(Given records begins)
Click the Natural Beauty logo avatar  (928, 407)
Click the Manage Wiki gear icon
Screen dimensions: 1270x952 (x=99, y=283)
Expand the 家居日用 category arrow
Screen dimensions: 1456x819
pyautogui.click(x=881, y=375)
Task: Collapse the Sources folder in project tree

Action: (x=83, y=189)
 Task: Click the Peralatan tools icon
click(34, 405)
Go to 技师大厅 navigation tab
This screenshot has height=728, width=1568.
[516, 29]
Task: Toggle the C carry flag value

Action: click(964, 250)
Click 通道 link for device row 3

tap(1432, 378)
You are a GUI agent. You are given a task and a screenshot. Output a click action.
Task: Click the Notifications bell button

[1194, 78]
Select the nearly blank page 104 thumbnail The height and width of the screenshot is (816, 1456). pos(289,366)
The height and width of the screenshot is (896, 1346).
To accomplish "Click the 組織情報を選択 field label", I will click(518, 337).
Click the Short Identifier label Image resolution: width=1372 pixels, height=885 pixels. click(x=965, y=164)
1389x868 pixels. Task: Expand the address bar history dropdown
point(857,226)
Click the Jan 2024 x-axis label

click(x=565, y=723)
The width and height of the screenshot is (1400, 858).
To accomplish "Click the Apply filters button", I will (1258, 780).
(Given records ends)
## Requirement
Scan the records above for the string "will", then select every line that holds it.

## Solution below
To accomplish "Click the 組織情報を選択 field label", I will click(518, 337).
To accomplish "Click the Apply filters button", I will (1258, 780).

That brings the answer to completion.